For every math and science accomplishment Sidney Richardson has racked up during her four years at Yale, she's had an equally memorable experience outside of her comfort zone.

Co-authoring a scientific study on human interactions with robots? Major achievement. But so was learning to make quilts for Yale New Haven Hospital's neonatal intensive care unit.

Indeed, Richardson's college years took her to both a National Society of Black Engineers conference and an audition for a hip-hop dance group. "That was a wakeup call," she joked about the dance audition. "They firmly rejected me, but I did end up taking salsa lessons in New York, which was amazing."

Richardson, a graduating senior at Pierson College and a native of Kansas City, Missouri, said a STEM focus - particularly computer science and math - was always in the cards for her. She revels in the way that math allows you to see how systems work, and she was a huge fan of her CS50 class, an introductory computing and programming course jointly taught with Harvard.

"Computer science never feels like work to me," she said. "It feels like I'm solving an interesting problem."

She spent one of her summers in New Haven working with the Interactive Machines Group, an interdisciplinary research group led by Yale's computer science department, on a study about how humans respond to robot during a collaborative game; she spent another summer in New York City as a software design intern for Bloomberg (where she'll work full time after graduation).

Yet it was the arts and humanities that led Richardson to choose Yale in the first place. She played the violin in high school, enjoys dancing and the performing arts, and knew she wanted to go to school in a place infused with, and informed by, art and culture. She knew she'd find that here.

And then Yale went and surprised her anyway.

"I remember walking around campus and being sort of astounded by it," she said. "I was caught off-guard. I was also meeting a lot of people who all seemed down to earth and came from so many places. Nepal, Bangladesh, Nigeria. Different backgrounds and experiences. People I'd never have met otherwise."

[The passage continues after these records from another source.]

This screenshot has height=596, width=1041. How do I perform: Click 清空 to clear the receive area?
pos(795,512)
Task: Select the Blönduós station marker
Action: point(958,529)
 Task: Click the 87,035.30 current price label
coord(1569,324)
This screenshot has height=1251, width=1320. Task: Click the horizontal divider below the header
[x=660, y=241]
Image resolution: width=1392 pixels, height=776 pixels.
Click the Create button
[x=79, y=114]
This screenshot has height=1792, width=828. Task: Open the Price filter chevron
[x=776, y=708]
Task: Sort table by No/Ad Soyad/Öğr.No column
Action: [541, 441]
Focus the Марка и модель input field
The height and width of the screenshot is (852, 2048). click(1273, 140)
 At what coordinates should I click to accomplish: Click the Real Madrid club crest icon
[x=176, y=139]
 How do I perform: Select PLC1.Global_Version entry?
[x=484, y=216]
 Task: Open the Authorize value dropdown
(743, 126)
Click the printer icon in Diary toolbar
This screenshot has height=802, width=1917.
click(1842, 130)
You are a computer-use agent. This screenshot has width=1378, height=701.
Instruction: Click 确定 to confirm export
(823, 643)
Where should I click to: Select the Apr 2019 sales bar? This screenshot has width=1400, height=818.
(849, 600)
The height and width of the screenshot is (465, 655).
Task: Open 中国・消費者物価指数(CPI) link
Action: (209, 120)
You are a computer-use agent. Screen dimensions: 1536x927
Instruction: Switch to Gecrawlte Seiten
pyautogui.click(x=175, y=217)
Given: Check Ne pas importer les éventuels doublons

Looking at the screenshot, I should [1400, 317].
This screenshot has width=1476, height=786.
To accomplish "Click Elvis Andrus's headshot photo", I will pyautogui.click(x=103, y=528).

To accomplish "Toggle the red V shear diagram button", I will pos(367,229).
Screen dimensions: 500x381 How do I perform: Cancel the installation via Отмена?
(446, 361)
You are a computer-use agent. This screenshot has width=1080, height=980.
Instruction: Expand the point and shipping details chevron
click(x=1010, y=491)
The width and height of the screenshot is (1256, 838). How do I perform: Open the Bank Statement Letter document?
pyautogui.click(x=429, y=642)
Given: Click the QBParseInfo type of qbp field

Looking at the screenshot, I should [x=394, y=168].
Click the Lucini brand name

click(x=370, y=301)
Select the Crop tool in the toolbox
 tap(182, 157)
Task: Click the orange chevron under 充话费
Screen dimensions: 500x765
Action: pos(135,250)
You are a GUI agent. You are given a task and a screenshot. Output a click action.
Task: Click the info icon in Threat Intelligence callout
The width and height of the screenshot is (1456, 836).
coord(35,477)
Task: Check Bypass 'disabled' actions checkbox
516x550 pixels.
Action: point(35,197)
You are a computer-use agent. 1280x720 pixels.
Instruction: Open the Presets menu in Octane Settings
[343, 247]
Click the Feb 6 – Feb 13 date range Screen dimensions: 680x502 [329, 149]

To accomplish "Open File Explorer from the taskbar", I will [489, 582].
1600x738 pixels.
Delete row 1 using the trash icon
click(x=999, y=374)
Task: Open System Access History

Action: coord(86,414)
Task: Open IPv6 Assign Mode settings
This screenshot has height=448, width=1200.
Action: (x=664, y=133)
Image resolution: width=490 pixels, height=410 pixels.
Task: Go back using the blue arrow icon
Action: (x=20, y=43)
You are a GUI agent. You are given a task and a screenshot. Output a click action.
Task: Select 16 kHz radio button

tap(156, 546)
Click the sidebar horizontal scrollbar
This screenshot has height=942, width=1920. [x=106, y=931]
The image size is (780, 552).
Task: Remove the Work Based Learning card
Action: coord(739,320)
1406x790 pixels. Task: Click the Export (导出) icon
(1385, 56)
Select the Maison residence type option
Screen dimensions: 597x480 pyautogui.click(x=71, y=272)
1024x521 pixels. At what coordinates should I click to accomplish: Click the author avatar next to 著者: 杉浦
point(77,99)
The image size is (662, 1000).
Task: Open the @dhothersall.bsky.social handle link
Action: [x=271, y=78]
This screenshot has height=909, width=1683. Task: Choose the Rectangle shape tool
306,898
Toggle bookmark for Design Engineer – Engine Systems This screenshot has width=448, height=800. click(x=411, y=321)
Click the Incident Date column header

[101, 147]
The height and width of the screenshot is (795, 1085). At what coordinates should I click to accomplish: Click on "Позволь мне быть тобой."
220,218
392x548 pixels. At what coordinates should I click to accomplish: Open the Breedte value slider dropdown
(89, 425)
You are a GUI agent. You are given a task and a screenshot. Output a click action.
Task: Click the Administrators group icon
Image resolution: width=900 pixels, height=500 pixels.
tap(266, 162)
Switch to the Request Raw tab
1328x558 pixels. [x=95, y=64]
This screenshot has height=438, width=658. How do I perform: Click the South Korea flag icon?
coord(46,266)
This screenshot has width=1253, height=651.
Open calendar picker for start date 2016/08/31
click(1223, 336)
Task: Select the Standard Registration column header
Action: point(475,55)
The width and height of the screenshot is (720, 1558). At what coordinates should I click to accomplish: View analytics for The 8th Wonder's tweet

Over time, Richardson settled in for the time-honored college work of professional and personal discovery. She flourished in her computer science classes, performed with the Yale group Danceworks, and did a ton of mock job interviews.

She became part of the quilting ministry at Saint Thomas More Chapel and completed five quilts; she discovered she could reliably show up at a dining hall and find at least two friends there within a few minutes; she learned that if she needed a quiet space she could visit the Starr Reference Room at Sterling Memorial Library and "really feel like I'm at Yale."

She's a different person from the one who arrived in the autumn of 2022.

"I think I'm more compassionate," she said. "I was a perfectionist coming into college. More self-focused. But navigating friendships and having social relationships teaches you how to be there for other people."